Parameter and return value handling

• Arguments: When calling a C++ function (directly or by way of a thunk), Carbon arguments undergo implicit conversions as needed to match the parameter types determined by overload resolution. For calls requiring a thunk, additional conversions might occur at the call site (for example, taking the address of an object to pass by pointer to the thunk) and within the thunk (for example, loading the object from the pointer).
• Return Values: If the C++ function returns void, the Carbon call expression has type (). If it returns a simple type directly, the Carbon call has the corresponding mapped Carbon type. If the C++ function uses a return slot, the Carbon call is modeled as initializing the storage designated by the return slot argument (often a temporary created at the call site), and the overall call expression typically results in the initialized value.

Member function calls

• Instance Methods: When object.CppMethod() is called, object becomes the implicit this argument. Clang’s overload resolution handles the qualification (for example, const). The this pointer is passed as the first argument, either directly or to the thunk.
• Static Methods: Calls like CppClass::StaticMethod() are treated like free function calls; no this pointer is involved.

Operator calls

Calls to overloaded C++ operators are handled similarly to function calls. Carbon identifies the operator call, looks up potential C++ operator functions (both member and non-member), and uses Clang’s overload resolution to select the best candidate. Thunks may be generated if required by the selected operator function’s ABI.

Rationale

• Leverages Clang: Reusing Clang’s overload resolution avoids reimplementing complex C++ rules and ensures consistency.
• Performance: Direct calls are used when possible.
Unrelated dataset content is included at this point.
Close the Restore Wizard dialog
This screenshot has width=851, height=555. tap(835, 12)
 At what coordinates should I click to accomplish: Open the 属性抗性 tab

Thunks are designed to be minimal and aggressively inlined, minimizing overhead.
• Correctness: Thunks handle ABI mismatches systematically, ensuring correct data marshalling between Carbon and C++.
• Developer Experience: Aims for C++ calls to feel natural in Carbon, hiding much of the complexity of ABI bridging.
• Interop Goal: Directly supports the core goal of seamless C++ interoperability.

Alternatives considered

Require manual C++ wrappers

Instead of generating thunks automatically, Carbon could require developers to write C++ wrapper functions with simple C-like ABIs for any C++ function whose ABI doesn’t directly match Carbon’s expectations.

• Rejected because: This places a significant burden on the developer, increases boilerplate, hinders rapid iteration, and makes C++ libraries feel less integrated. It violates the goal of minimizing bridge code.

Mandate Carbon ABI compatibility with C++

Carbon could define its types and calling conventions to always match a specific C++ ABI (for example, Itanium).

• Rejected because: This would heavily constrain Carbon’s own evolution and design choices. It wouldn’t solve the problem entirely, as C++ ABIs themselves vary (for example, between platforms, compilers, or even libraries like libc++ vs libstdc++ for string_view). It conflicts with the goal of software and language evolution.